Personal information
- Full name: Esteban Andrés Sáez Moncada
- Date of birth: 6 January 1989 (age 36)
- Place of birth: Santiago, Chile
- Height: 1.79 m (5 ft 10 in)
- Position: Defender

Youth career
- Palestino

Senior career*
- Years: Team / Apps / (Gls)
- 2007–2009: Palestino / 34 / (3)
- 2010: Cobresal / 23 / (3)
- 2011: Unión San Felipe / 25 / (0)
- 2012: Unión La Calera / 2 / (0)
- 2013: River Plate (UY) / 0 / (0)
- 2013–2014: Rangers / 12 / (0)
- 2014–2015: Lota Schwager / 20 / (1)
- 2015–2016: Iberia / 9 / (1)
- 2016–2017: Malleco Unido / 22 / (1)
- 2017–2019: Deportes Valdivia / 36 / (2)
- 2020: Deportes Puerto Montt / 13 / (0)
- 2021: Fernández Vial / 11 / (0)
- Total:  / 207 / (11)

International career
- 2009: Chile U20 / 2 / (0)

= Esteban Sáez =

Chilean footballer (born 1989)

Esteban Andrés Sáez Moncada (born 6 January 1989) is a Chilean former footballer who played as a defender.

==Club career==
With an extensive career in Chilean football, he also had a brief stint with Uruguayan side River Plate in 2013.
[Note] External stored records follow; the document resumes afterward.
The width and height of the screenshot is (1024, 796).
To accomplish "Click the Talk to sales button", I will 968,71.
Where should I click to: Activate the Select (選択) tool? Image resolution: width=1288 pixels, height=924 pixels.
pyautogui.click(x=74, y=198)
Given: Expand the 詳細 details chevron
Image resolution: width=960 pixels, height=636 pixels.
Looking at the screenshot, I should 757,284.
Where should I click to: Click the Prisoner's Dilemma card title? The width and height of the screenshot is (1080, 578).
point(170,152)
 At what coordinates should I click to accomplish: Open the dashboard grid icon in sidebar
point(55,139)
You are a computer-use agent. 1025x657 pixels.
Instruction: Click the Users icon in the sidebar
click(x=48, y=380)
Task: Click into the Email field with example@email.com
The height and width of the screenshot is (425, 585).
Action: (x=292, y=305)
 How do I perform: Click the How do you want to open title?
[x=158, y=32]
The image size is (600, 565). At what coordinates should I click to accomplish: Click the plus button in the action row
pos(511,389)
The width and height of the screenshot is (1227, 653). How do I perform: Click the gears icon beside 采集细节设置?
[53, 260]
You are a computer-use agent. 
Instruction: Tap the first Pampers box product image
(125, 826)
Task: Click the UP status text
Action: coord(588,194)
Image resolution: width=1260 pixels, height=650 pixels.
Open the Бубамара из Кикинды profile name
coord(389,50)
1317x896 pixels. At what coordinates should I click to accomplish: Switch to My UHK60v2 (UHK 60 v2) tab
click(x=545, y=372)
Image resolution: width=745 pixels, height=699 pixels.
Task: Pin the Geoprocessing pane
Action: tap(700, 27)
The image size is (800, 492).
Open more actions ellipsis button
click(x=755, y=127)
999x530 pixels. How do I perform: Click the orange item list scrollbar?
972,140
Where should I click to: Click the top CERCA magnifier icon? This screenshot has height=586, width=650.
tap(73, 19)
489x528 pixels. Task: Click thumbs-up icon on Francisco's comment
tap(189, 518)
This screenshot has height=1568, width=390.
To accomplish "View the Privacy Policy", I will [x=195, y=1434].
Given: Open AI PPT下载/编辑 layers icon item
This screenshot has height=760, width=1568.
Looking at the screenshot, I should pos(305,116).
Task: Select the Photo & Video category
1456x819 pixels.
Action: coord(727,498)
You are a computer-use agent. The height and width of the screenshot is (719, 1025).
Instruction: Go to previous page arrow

He retired at the end of the 2021 season and his last club was Chilean Primera B side Fernández Vial.

==International career==
He represented Chile U20 at the 2009 South American Championship. In addition, he was part of training processes of Chile at under-17 and under-23 levels. Also, he was a sparring player of the Chile senior team managed by Marcelo Bielsa.